General information
- Location: Ban Hin Lap, Muak Lek Subdistrict, Muak Lek District Saraburi Province Thailand
- Operator: State Railway of Thailand (SRT)
- Manager: Ministry of Transport
- Line: Ubon Ratchathani Main Line
- Distance: 144.29 km (89.7 mi) from Bangkok
- Platforms: 1
- Tracks: 7

Construction
- Structure type: At-grade

Other information
- Station code: หล.
- Classification: Class 3

History
- Closed: 16 December 2025 (passenger)

Services
| Preceding station | State Railway of Thailand |  |  | Following station |
| Pha Sadet towards Hua Lamphong or Krung Thep Aphiwat |  | Northeastern Line |  | Muak Lek towards Ubon Ratchathani or Khamsavath (Laos) |

Location

= Hin Lap railway station =

Railway station in Thailand

Hin Lap railway station (สถานีรถไฟหินลับ) is a freight railway station in Muak Lek Subdistrict, Muak Lek District, Saraburi Province, Thailand. The station is classified as a class 3 railway station and is 144.29 km from Bangkok railway station (Hua Lamphong railway station). No passenger services operate at the station.

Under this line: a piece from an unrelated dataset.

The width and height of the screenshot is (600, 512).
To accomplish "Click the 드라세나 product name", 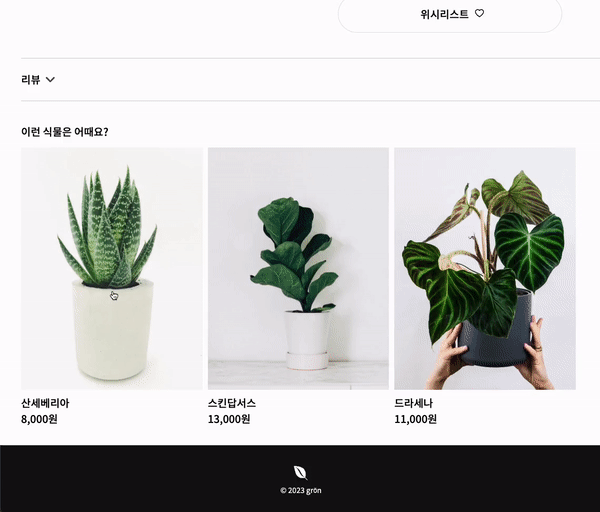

It is the location of the CSR SDA4 electro-diesel locomotive depot, operated by TPI Polene (Public) Co., Ltd. and is the departure and terminal station for many freight trains on the many main railway lines as well.

==History==
During the "Boworadet Rebellion" in October 1933, Colonel Phraya Si Sitthisongkhram, one of the rebel leaders was shot dead while retreating near telegraph pole 143/1 of the railway line, about 1 km before Hin Lap station at dusk on October 23, 1933. A plaque commemorating his death is currently installed here.

As part of the double tracking project, a new railway line between Map Kabao and Muak Lek was constructed to bypass the mountainous curved route through the Dong Phaya Yen forest, of which includes Pha Sadet and Hin Lap railway stations. The line initially opened for passenger services on 28 July 2024. However, after the passage of three trains through the Pha Sadet and Hin Lap tunnels, reports of significant dust and particulate remnants from the construction blowing into the open-air carriages, prompting SRT to temporarily suspend railway services for a cleanup of the railway line. The line reopened on 16 December 2024, resulting in the cessation of passenger services at Pha Sadet and Hin Lap railway stations on the same day. The line remains open for freight services to the TPI Polene cement factory adjacent to the station.